::: STUDY MATERIAL
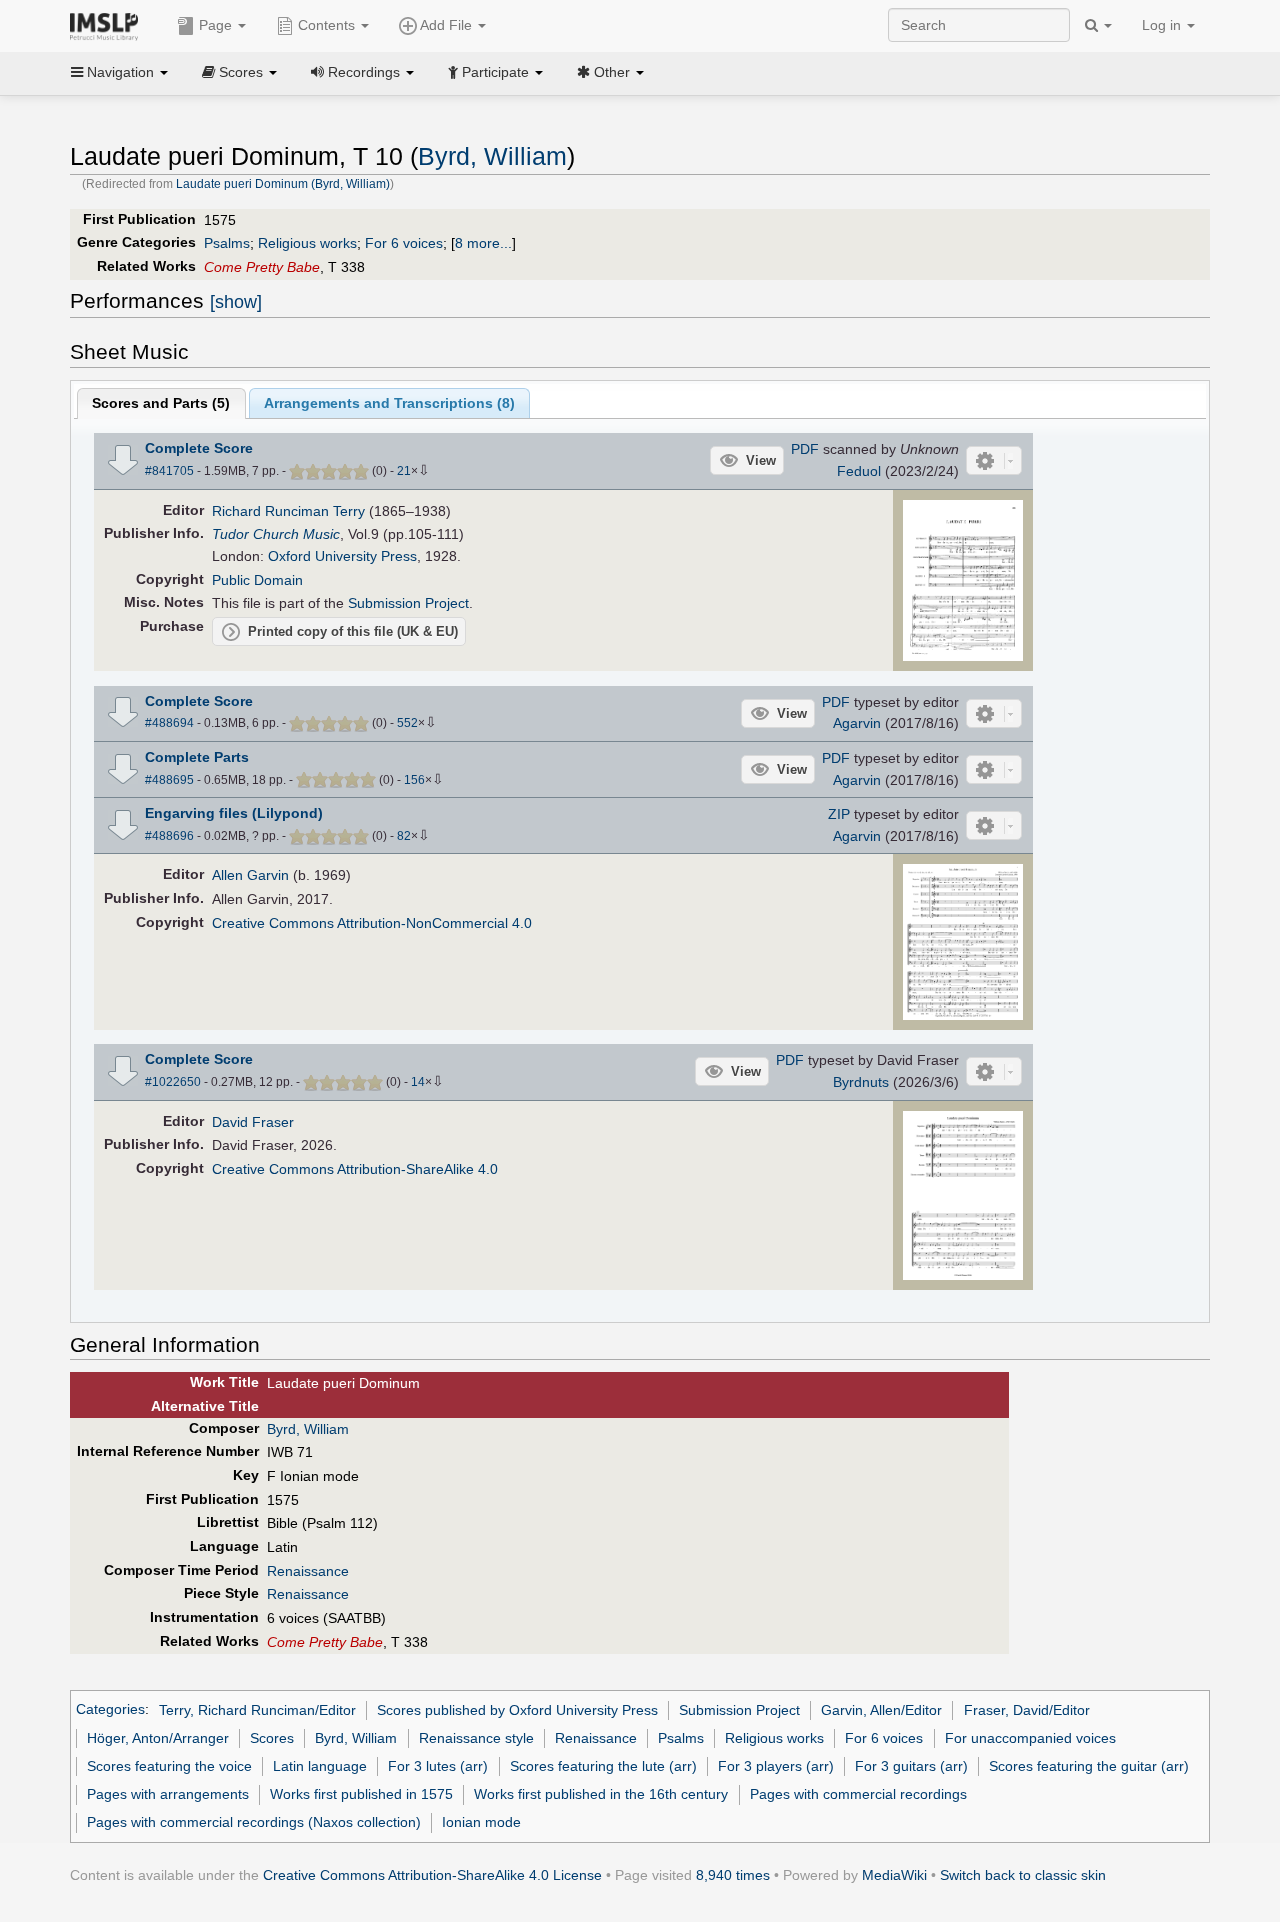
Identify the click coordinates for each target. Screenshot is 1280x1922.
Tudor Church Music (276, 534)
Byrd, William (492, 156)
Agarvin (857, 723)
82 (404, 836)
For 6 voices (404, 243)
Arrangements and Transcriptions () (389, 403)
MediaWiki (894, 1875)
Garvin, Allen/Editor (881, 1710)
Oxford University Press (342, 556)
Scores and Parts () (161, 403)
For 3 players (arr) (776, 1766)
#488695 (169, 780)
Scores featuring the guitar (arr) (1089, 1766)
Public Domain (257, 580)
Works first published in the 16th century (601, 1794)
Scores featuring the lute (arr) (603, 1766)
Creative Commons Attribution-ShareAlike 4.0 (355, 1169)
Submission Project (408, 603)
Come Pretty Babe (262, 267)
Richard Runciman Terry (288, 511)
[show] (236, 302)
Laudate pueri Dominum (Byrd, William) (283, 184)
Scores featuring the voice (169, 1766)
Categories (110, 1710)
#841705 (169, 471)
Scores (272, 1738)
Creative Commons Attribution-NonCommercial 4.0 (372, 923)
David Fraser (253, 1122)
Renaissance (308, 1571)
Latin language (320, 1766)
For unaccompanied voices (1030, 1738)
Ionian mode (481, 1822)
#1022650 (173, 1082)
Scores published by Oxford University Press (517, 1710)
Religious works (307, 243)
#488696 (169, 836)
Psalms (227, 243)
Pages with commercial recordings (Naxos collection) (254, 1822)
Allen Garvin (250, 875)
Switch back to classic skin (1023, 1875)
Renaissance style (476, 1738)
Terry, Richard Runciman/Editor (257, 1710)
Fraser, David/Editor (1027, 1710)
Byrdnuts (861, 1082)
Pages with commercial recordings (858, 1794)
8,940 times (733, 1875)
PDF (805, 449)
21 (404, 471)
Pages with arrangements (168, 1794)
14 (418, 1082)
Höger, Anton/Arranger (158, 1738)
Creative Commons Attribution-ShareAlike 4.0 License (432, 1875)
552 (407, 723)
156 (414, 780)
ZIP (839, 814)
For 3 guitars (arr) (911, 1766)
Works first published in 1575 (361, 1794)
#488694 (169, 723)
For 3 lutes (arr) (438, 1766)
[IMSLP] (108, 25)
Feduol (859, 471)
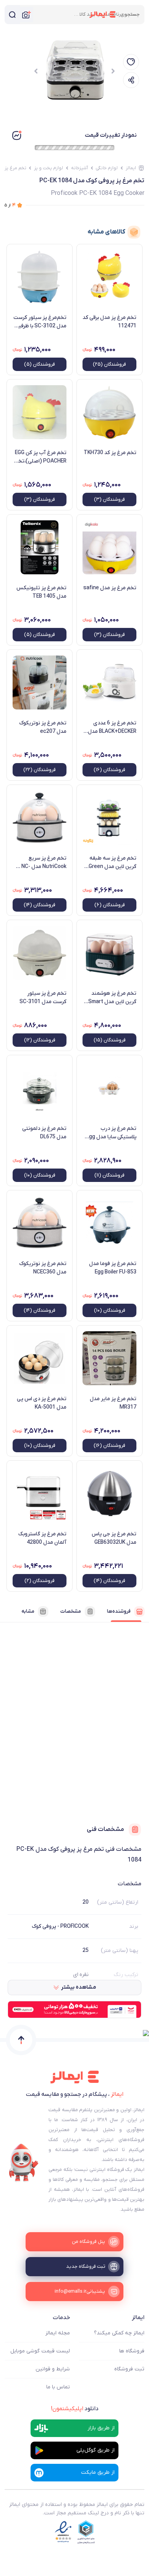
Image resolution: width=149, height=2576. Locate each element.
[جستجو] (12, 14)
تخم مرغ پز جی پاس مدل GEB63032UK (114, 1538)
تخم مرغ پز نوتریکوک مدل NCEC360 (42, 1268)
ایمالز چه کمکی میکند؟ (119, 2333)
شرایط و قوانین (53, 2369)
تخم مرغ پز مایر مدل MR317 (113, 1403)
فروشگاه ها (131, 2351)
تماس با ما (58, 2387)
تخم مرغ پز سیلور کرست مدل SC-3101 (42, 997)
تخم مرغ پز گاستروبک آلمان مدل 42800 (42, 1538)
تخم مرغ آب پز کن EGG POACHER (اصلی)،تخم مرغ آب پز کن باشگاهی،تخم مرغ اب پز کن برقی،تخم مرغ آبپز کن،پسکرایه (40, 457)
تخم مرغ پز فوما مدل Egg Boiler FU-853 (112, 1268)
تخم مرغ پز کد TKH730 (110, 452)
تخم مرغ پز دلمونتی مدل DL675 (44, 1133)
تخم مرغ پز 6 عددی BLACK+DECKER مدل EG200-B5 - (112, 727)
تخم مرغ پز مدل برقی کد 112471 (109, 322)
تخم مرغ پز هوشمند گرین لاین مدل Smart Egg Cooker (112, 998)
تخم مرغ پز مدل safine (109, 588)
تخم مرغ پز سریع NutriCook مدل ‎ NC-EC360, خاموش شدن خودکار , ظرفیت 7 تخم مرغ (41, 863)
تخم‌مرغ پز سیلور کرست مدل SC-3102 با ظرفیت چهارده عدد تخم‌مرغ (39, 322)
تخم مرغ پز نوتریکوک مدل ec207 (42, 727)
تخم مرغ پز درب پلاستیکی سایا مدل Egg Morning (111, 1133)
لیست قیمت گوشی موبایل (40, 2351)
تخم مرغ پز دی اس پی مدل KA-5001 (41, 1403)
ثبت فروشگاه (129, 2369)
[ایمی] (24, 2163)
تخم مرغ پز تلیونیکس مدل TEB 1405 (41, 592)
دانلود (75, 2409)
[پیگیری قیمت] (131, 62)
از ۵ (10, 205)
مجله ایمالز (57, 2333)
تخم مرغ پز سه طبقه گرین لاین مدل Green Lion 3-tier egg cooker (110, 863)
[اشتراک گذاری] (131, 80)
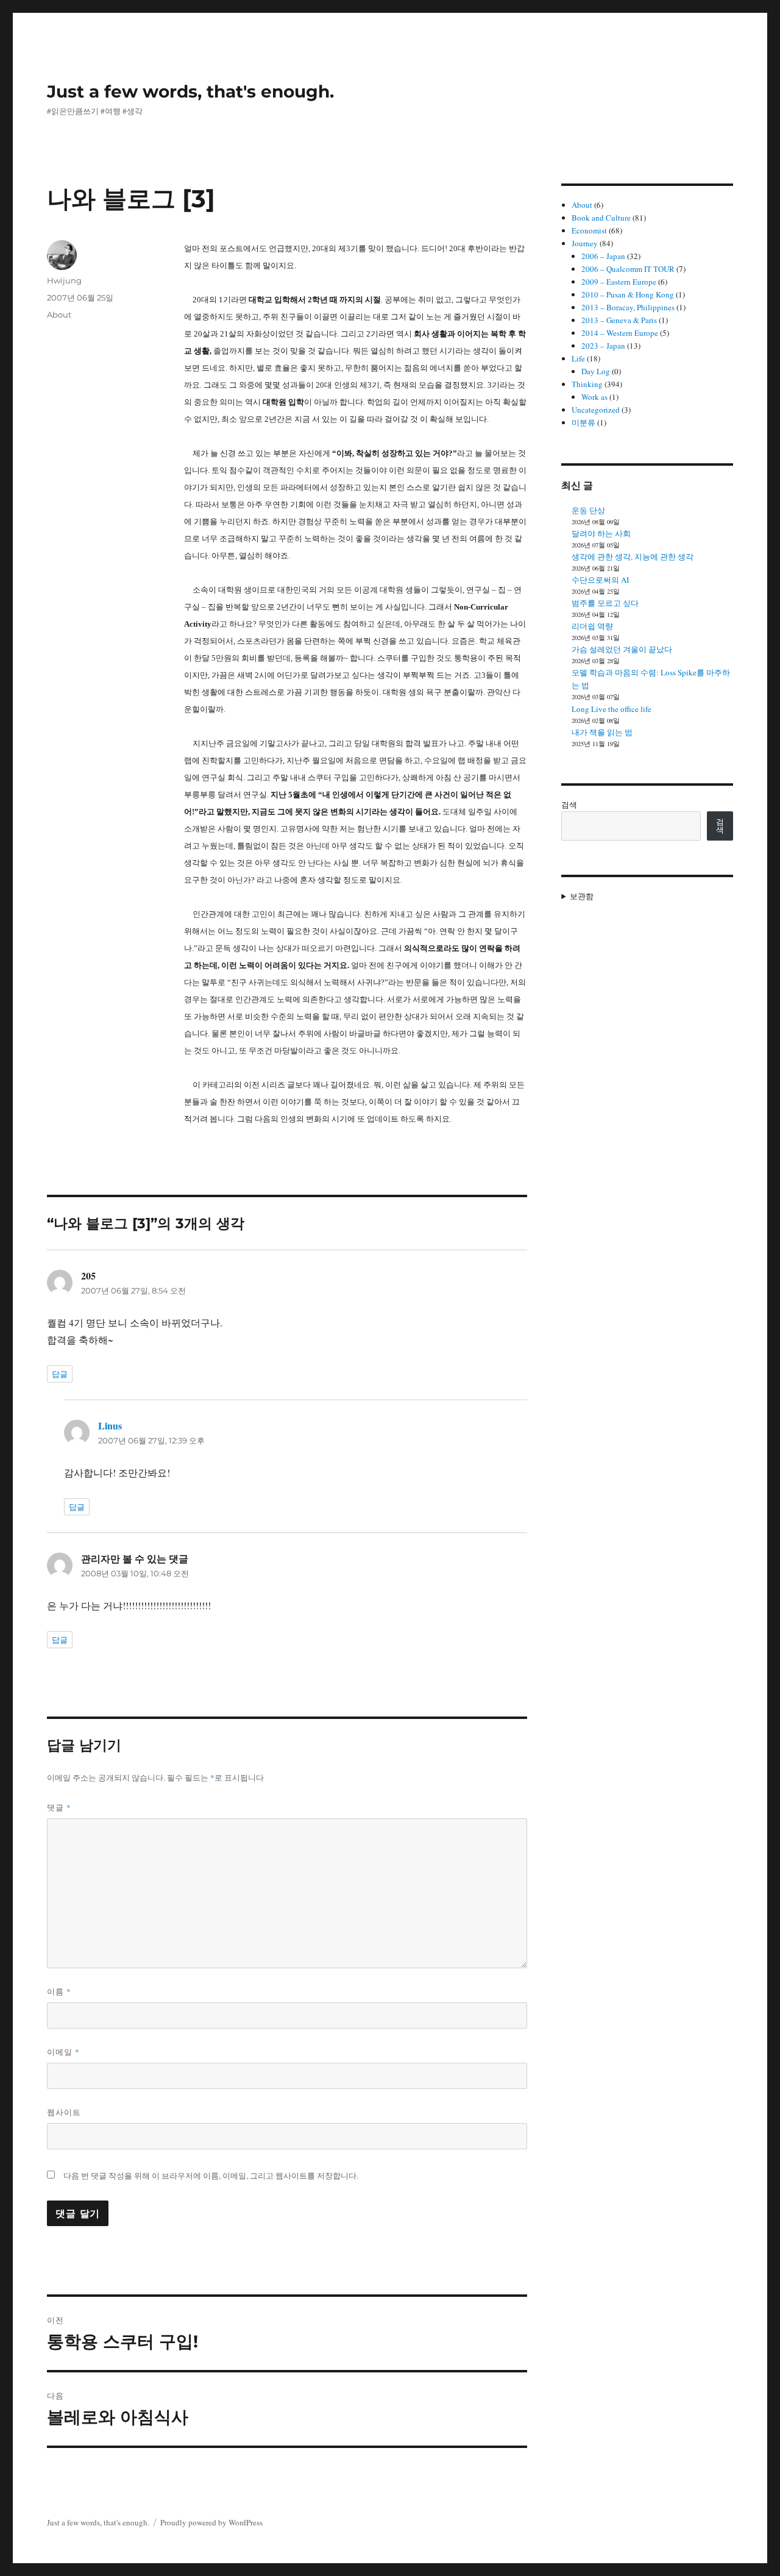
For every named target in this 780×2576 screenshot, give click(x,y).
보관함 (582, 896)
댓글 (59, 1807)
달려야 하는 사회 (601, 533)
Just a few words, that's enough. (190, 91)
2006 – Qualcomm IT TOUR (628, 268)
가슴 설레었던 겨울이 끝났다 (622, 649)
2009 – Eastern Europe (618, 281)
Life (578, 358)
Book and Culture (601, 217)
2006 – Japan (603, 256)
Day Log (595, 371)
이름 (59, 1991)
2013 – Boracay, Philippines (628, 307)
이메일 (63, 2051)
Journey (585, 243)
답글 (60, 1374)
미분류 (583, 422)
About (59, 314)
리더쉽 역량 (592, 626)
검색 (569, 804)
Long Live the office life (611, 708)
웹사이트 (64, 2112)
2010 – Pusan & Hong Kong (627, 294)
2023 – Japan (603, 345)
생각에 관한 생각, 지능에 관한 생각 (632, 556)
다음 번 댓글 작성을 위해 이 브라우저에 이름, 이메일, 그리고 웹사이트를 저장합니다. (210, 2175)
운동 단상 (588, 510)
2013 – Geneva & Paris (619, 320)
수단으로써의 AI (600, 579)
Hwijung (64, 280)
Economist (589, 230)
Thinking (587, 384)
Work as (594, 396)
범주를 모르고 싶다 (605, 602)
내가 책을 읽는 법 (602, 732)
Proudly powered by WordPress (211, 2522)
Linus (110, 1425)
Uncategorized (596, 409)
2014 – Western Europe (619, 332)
::::::
A word-for-word copy of the data above is needed, one that omits the pictures.

SOLUTION TO THE EXERCISE:
Identify the click coordinates for each target. Screenshot is 1280x1922.
Tudor Church Music (276, 534)
Byrd, William (492, 156)
Agarvin (857, 723)
82 (404, 836)
For 6 voices (404, 243)
Arrangements and Transcriptions () (389, 403)
MediaWiki (894, 1875)
Garvin, Allen/Editor (881, 1710)
Oxford University Press (342, 556)
Scores and Parts () (161, 403)
For 3 players (arr) (776, 1766)
#488695 (169, 780)
Scores featuring the guitar (arr) (1089, 1766)
Public Domain (257, 580)
Works first published in the 16th century (601, 1794)
Scores featuring the lute (arr) (603, 1766)
Creative Commons Attribution-ShareAlike 4.0 (355, 1169)
Submission Project (408, 603)
Come Pretty Babe (262, 267)
Richard Runciman Terry (288, 511)
[show] (236, 302)
Laudate pueri Dominum (Byrd, William) (283, 184)
Scores featuring the voice (169, 1766)
Categories (110, 1710)
#841705 (169, 471)
Scores (272, 1738)
Creative Commons Attribution-NonCommercial 4.0 (372, 923)
David Fraser (253, 1122)
Renaissance (308, 1571)
Latin language (320, 1766)
For unaccompanied voices (1030, 1738)
Ionian mode (481, 1822)
#1022650 (173, 1082)
Scores published by Oxford University Press (517, 1710)
Religious works (307, 243)
#488696 (169, 836)
Psalms (227, 243)
Pages with commercial recordings (Naxos collection) (254, 1822)
Allen Garvin (250, 875)
Switch back to classic skin (1023, 1875)
Renaissance style (476, 1738)
Terry, Richard Runciman/Editor (257, 1710)
Fraser, David/Editor (1027, 1710)
Byrdnuts (861, 1082)
Pages with commercial recordings (858, 1794)
8,940 times (733, 1875)
PDF (805, 449)
21 (404, 471)
Pages with arrangements (168, 1794)
14 (418, 1082)
Höger, Anton/Arranger (158, 1738)
Creative Commons Attribution-ShareAlike 4.0 License (432, 1875)
552 (407, 723)
156 (414, 780)
ZIP (839, 814)
For 3 guitars (arr) (911, 1766)
Works first published in 1575 (361, 1794)
#488694 (169, 723)
For 3 lutes (arr) (438, 1766)
[IMSLP] (108, 25)
Feduol (859, 471)
Image resolution: width=149, height=2576. Locate each element.
[جستجو] (12, 14)
تخم مرغ پز جی پاس مدل GEB63032UK (114, 1538)
تخم مرغ پز نوتریکوک مدل NCEC360 (42, 1268)
ایمالز چه کمکی میکند؟ (119, 2333)
شرایط و قوانین (53, 2369)
تخم مرغ پز مایر مدل MR317 (113, 1403)
فروشگاه ها (131, 2351)
تماس با ما (58, 2387)
تخم مرغ پز سیلور کرست مدل SC-3101 (42, 997)
تخم مرغ پز گاستروبک آلمان مدل 42800 (42, 1538)
تخم مرغ آب پز کن EGG POACHER (اصلی)،تخم مرغ آب پز کن باشگاهی،تخم مرغ اب پز کن برقی،تخم مرغ آبپز کن،پسکرایه (40, 457)
تخم مرغ پز فوما مدل Egg Boiler FU-853 (112, 1268)
تخم مرغ پز کد TKH730 (110, 452)
تخم مرغ پز دلمونتی مدل DL675 (44, 1133)
تخم مرغ پز 6 عددی BLACK+DECKER مدل EG200-B5 - (112, 727)
تخم مرغ پز مدل برقی کد 112471 (109, 322)
تخم مرغ پز هوشمند گرین لاین مدل Smart Egg Cooker (112, 998)
تخم مرغ پز مدل safine (109, 588)
تخم مرغ پز سریع NutriCook مدل ‎ NC-EC360, خاموش شدن خودکار , ظرفیت 7 تخم مرغ (41, 863)
تخم‌مرغ پز سیلور کرست مدل SC-3102 با ظرفیت چهارده عدد تخم‌مرغ (39, 322)
تخم مرغ پز نوتریکوک مدل ec207 (42, 727)
تخم مرغ پز درب پلاستیکی سایا مدل Egg Morning (111, 1133)
لیست قیمت گوشی موبایل (40, 2351)
تخم مرغ پز دی اس پی مدل KA-5001 (41, 1403)
ثبت فروشگاه (129, 2369)
[ایمی] (24, 2163)
تخم مرغ پز تلیونیکس مدل TEB 1405 (41, 592)
دانلود (75, 2409)
[پیگیری قیمت] (131, 62)
از ۵ (10, 205)
مجله ایمالز (57, 2333)
تخم مرغ پز سه طبقه گرین لاین مدل Green Lion 3-tier egg cooker (110, 863)
[اشتراک گذاری] (131, 80)
For every named target in this 780×2576 screenshot, give click(x,y).
보관함 (582, 896)
댓글 (59, 1807)
달려야 하는 사회 (601, 533)
Just a few words, that's enough. (190, 91)
2006 – Qualcomm IT TOUR (628, 268)
가슴 설레었던 겨울이 끝났다 (622, 649)
2009 – Eastern Europe (618, 281)
Life (578, 358)
Book and Culture (601, 217)
2006 – Japan (603, 256)
Day Log (595, 371)
이름 (59, 1991)
2013 – Boracay, Philippines (628, 307)
이메일 (63, 2051)
Journey (585, 243)
답글 (60, 1374)
미분류 (583, 422)
About (59, 314)
리더쉽 역량 (592, 626)
검색 (569, 804)
Long Live the office life (611, 708)
웹사이트 (64, 2112)
2010 – Pusan & Hong Kong (627, 294)
2023 – Japan (603, 345)
생각에 관한 생각, 지능에 관한 생각 (632, 556)
다음 번 댓글 작성을 위해 이 브라우저에 이름, 이메일, 그리고 웹사이트를 저장합니다. (210, 2175)
운동 단상 (588, 510)
2013 – Geneva & Paris (619, 320)
수단으로써의 AI (600, 579)
Hwijung (64, 280)
Economist (589, 230)
Thinking (587, 384)
Work as (594, 396)
범주를 모르고 싶다 (605, 602)
내가 책을 읽는 법 (602, 732)
Proudly powered by WordPress (211, 2522)
Linus (110, 1425)
Uncategorized (596, 409)
2014 – Western Europe (619, 332)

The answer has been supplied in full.